This PDF report on the emerging consumer market opportunity in Sub Saharan Africa comes to us from Accenture, the most recent in the long line of consulting firm offerings that started with McKinsey’s in June 2010. In order to differentiate themselves from the migrating herd, they offer us a single customer segmentation model for the combined population of ~ 43 countries :
Our segmentation identifies five broad consumer segments:
- Basic Survivors are the largest consumer group in Africa and are characteristically low income consumers. They tend to make day-to-day decisions based on basic needs.
- Working families are the second-largest consumer group. They focus their spending on their children’s needs and value stability and routine.
- Rising Strivers value upward mobility and buy based on convenience, quality, or even more “expressive” factors.
- Cosmopolitan Professionals are typically located in urban areas. They value pragmatic products but are also brand conscious and influenced by the media.

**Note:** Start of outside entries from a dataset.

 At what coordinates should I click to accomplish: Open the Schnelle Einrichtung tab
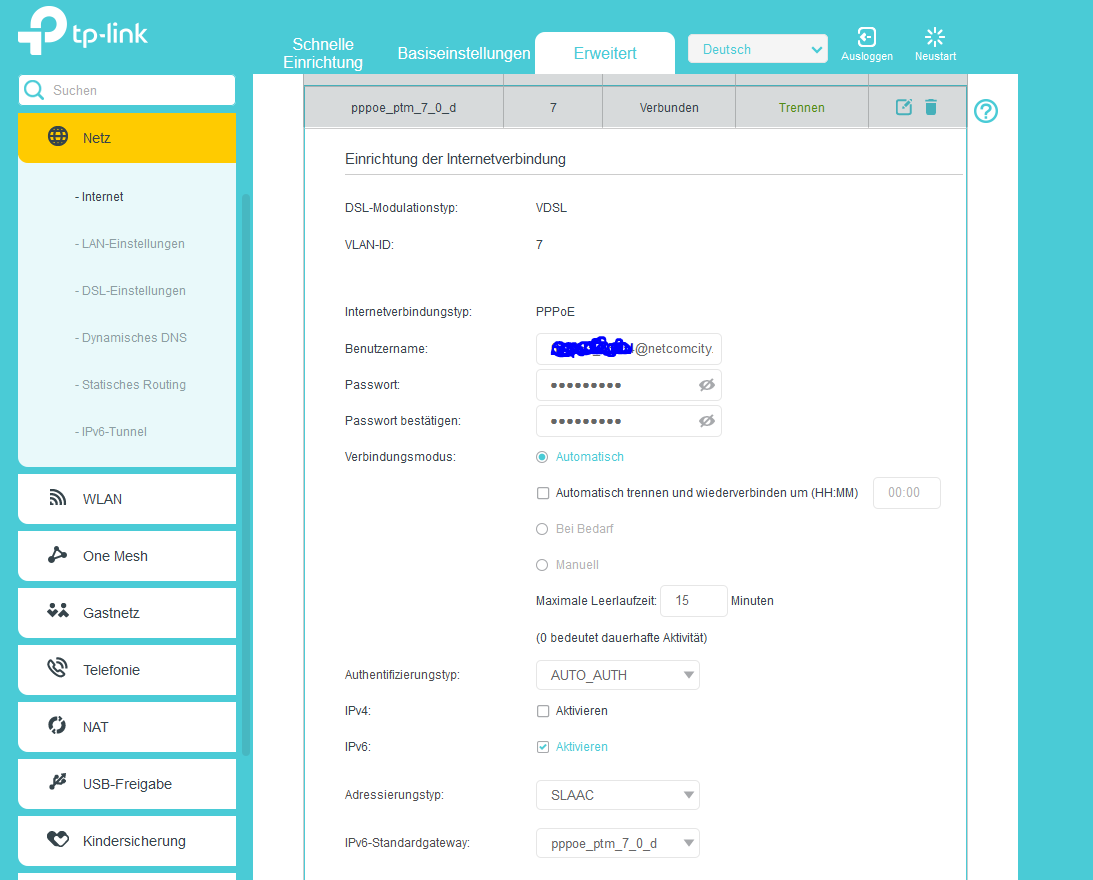pos(323,53)
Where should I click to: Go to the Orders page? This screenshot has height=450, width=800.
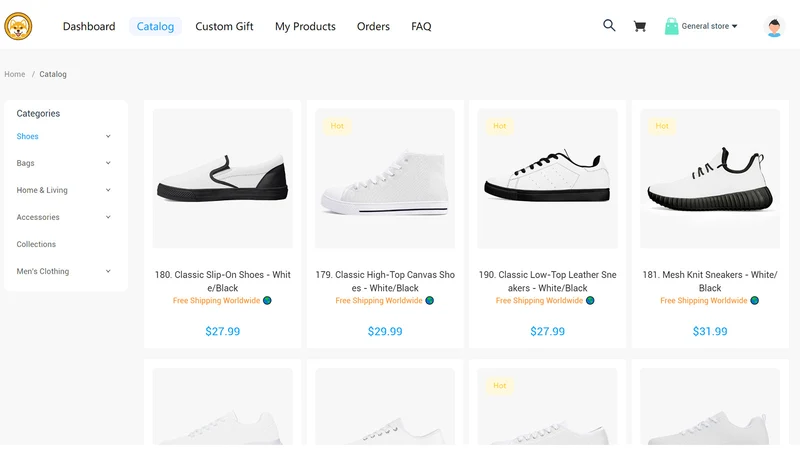coord(373,27)
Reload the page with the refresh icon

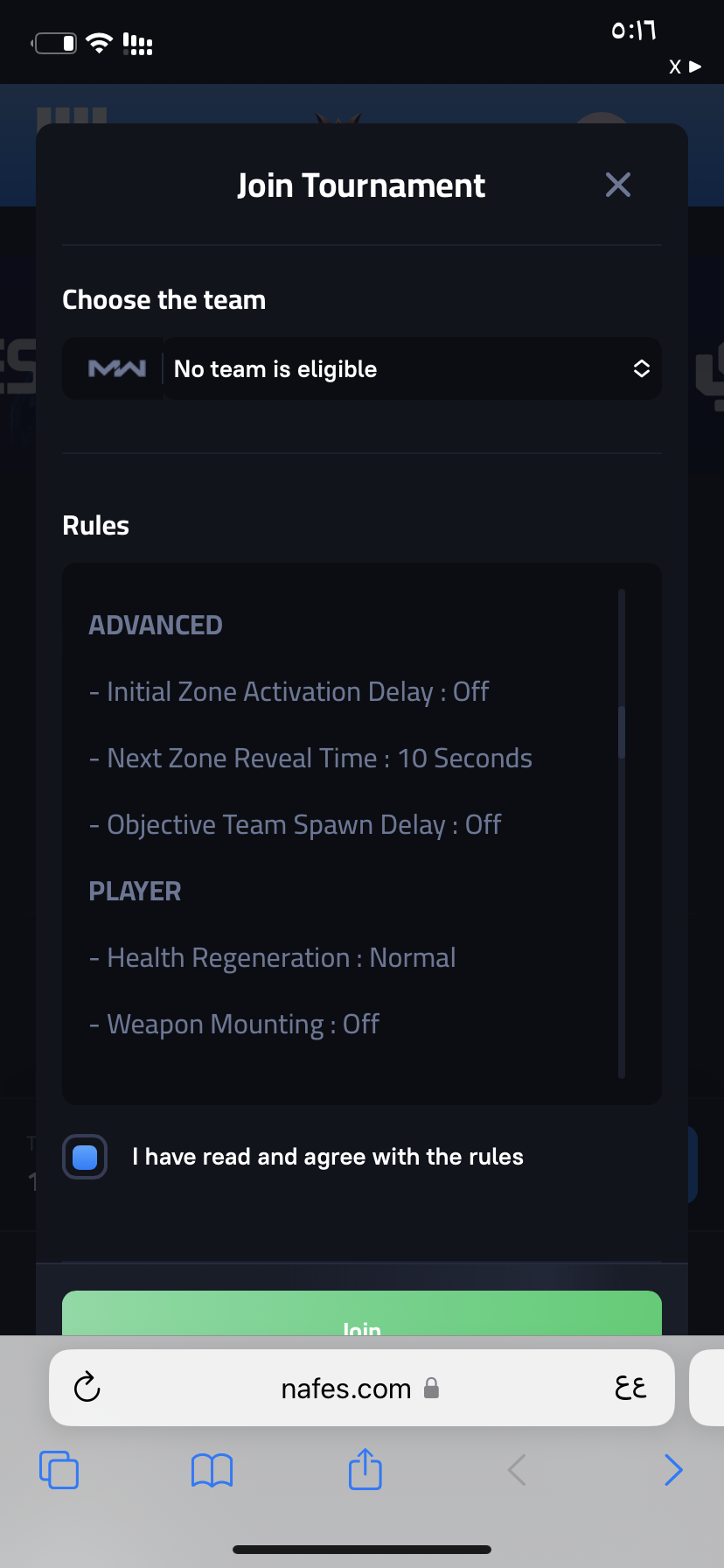87,1388
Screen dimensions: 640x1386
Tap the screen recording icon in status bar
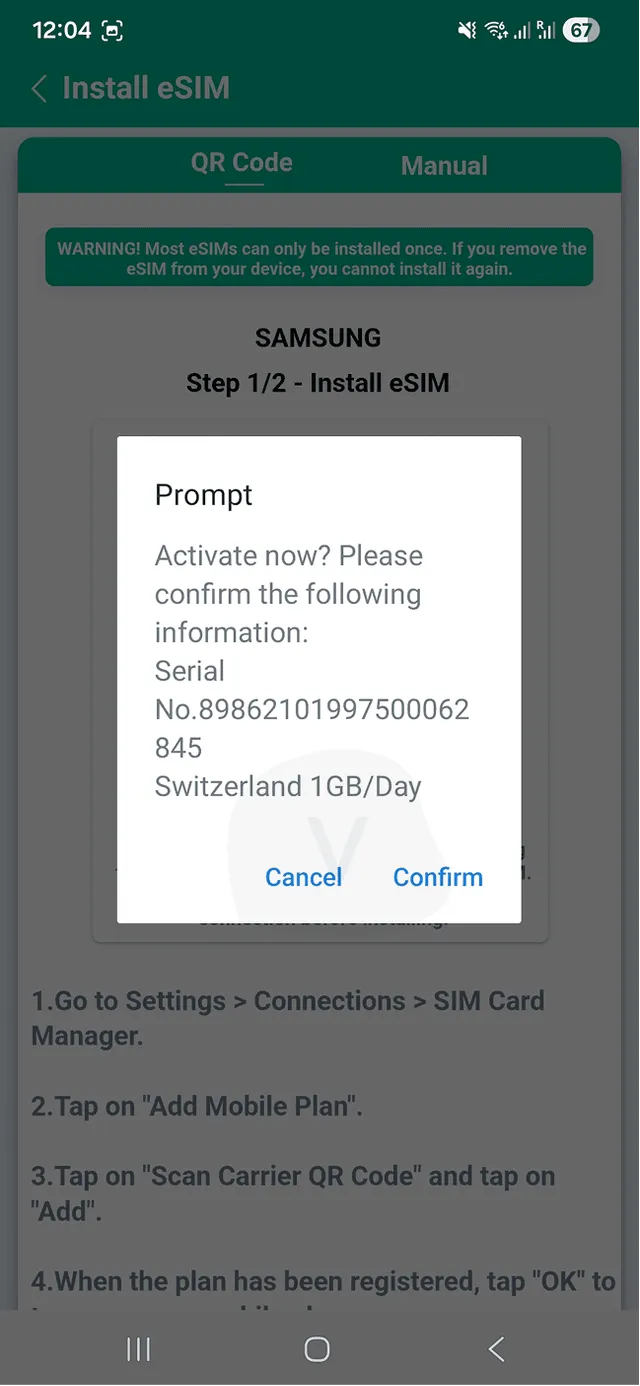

- The Affluent of Africa have disproportionately high purchasing power, and are considered wealthy regardless of where they travel across the globe. This group is extremely small and very fickle.
Their segment of choice for future focus are the “Working Families” ($100 to $250 a month), described so:
Working Family Profile – The Biya family resides in a small city called Mbouda in Cameroon and has four children ages seven to 13. Francis (the father) works as a mechanic servicing local farmers’ trucks, while Calixthe (the mother) works as a housekeeping lady in a hotel. Due to both parents’ late working hours, they often make quick prepared noodle dishes for dinner and give their children small biscuit packets for snacks. They spend extra on laundry detergent for school uniforms.

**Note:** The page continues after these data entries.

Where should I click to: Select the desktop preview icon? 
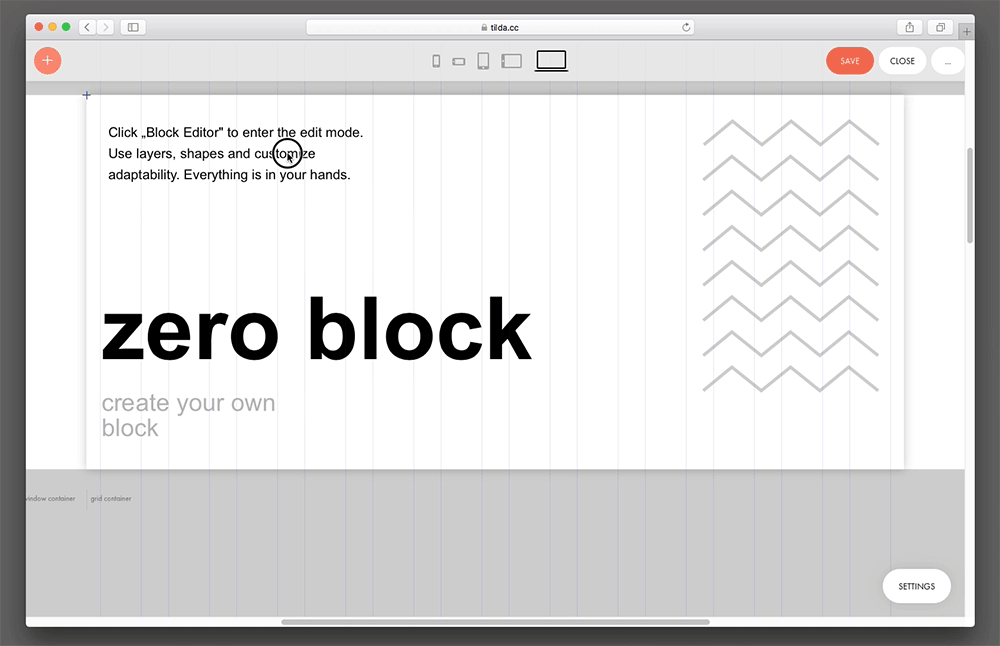coord(551,60)
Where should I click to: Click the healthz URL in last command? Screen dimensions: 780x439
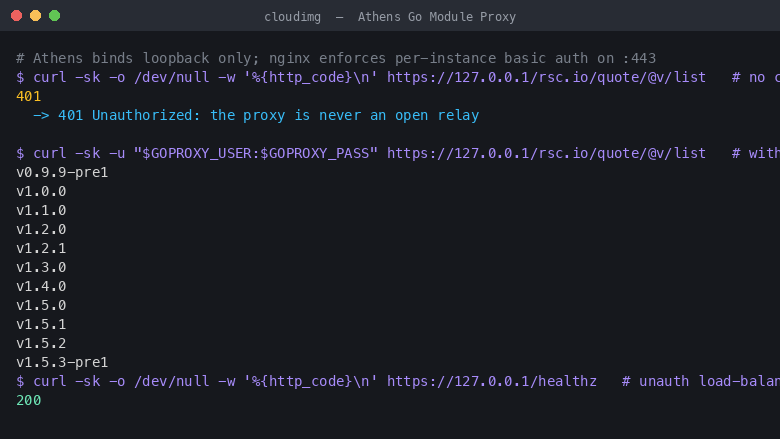point(491,381)
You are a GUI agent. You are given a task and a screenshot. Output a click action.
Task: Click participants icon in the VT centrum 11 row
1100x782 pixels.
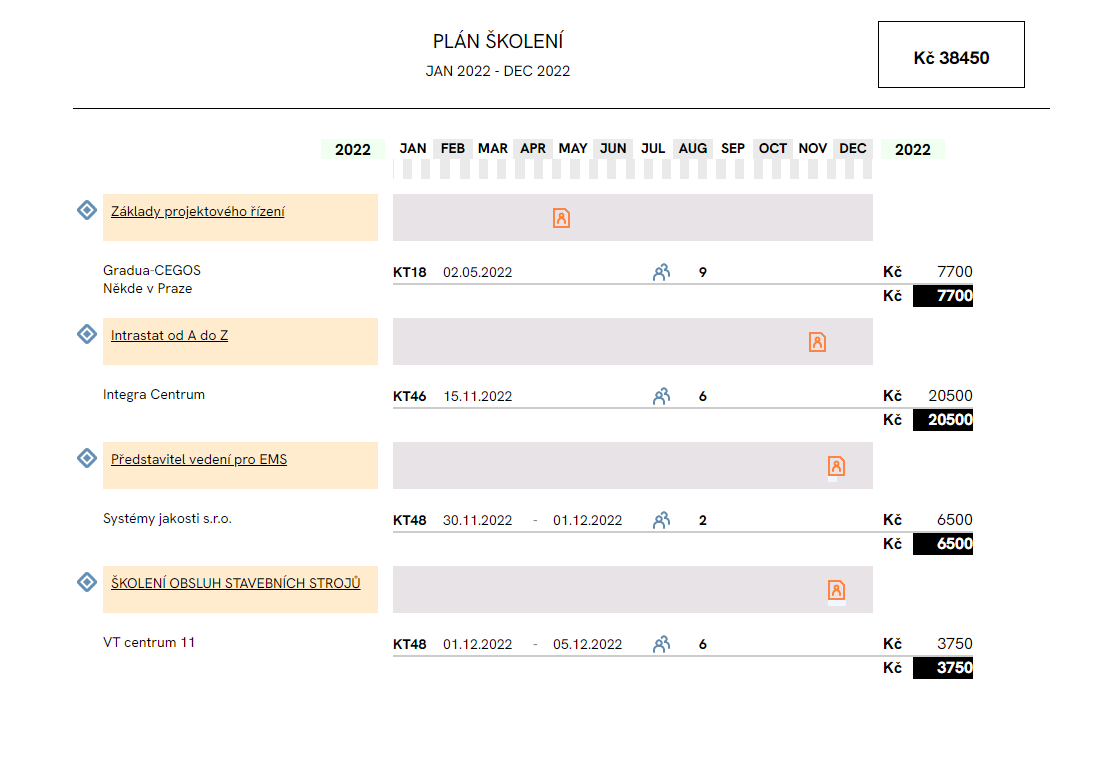[x=661, y=644]
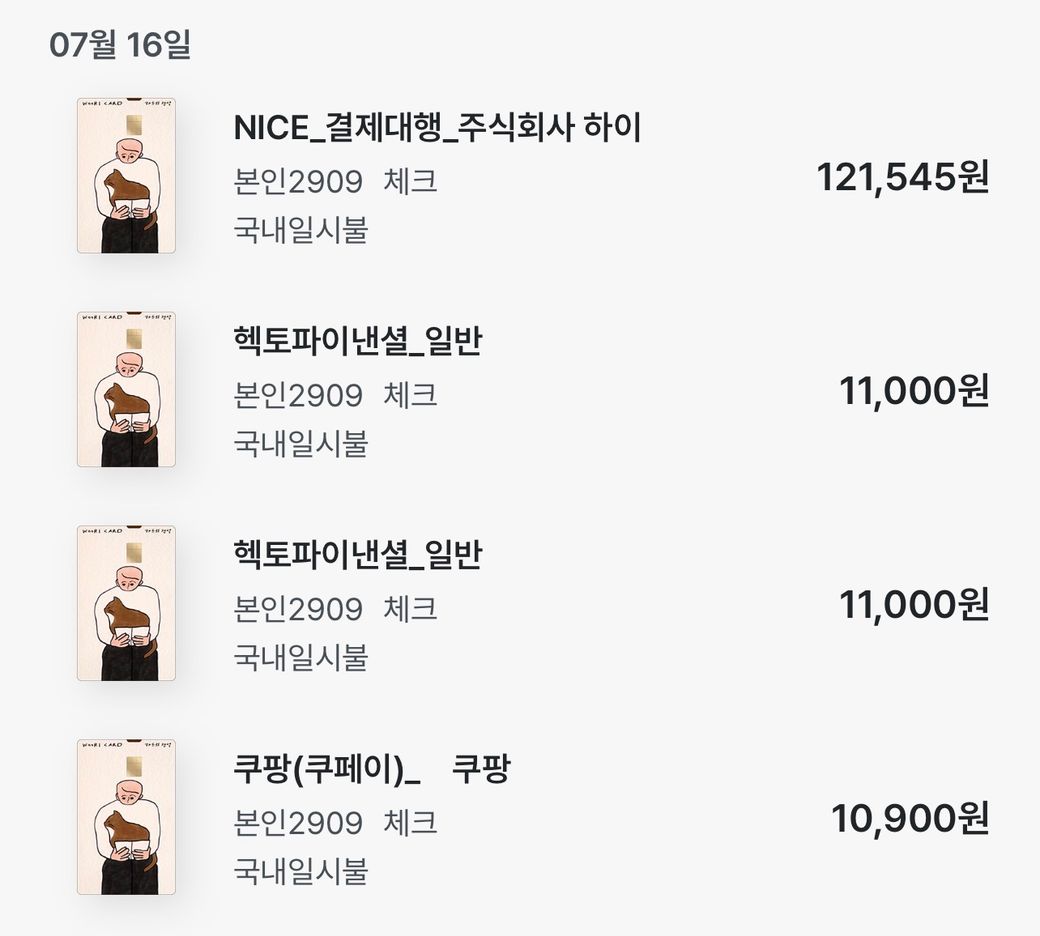Click 국내일시불 under the NICE payment
Viewport: 1040px width, 936px height.
pos(301,230)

I see the “consumer market opportunity too big to ignore” alright, lets see how they fare in the “African markets in accordance with African realities”. These insights are from their section titled Analysis, and it reminds me of Dean Roger Martin’s most recent HBR blogpost “You Can’t Analyze Your Way to Growth” where he writes:
The fundamental reason is that analysis of data is all about the past. Data analysis crunches the past and extrapolates it into the future. And the past does not include opportunities that exist but have not yet happened. So, analysis conspicuously excludes ways to serve customers that have not been tried or imagined or ways to turn non-customers into customers.
Hence the kids being fed Maggi 2 min noodles and packets of glucose biscuits, most likely from Parle. Martin goes on to add:
Organizationally and behaviorally, analysis and appreciation are two very different things. Analysis is distant, done in office towers far from the consumer. It requires lots of quantitative proficiency but very little experience in the business in question. It depends on data-mining: finding data sources to crunch, often from data suppliers to the industry. Appreciation is intimate, done in close proximity to the consumer. It requires qualitative proficiency and deeper experience in the business. It requires the manufacture of unique data, rather than the use of data that already exists.
I like the term appreciation but my caveat would be that appreciation of any thing, person or environment emerges from understanding.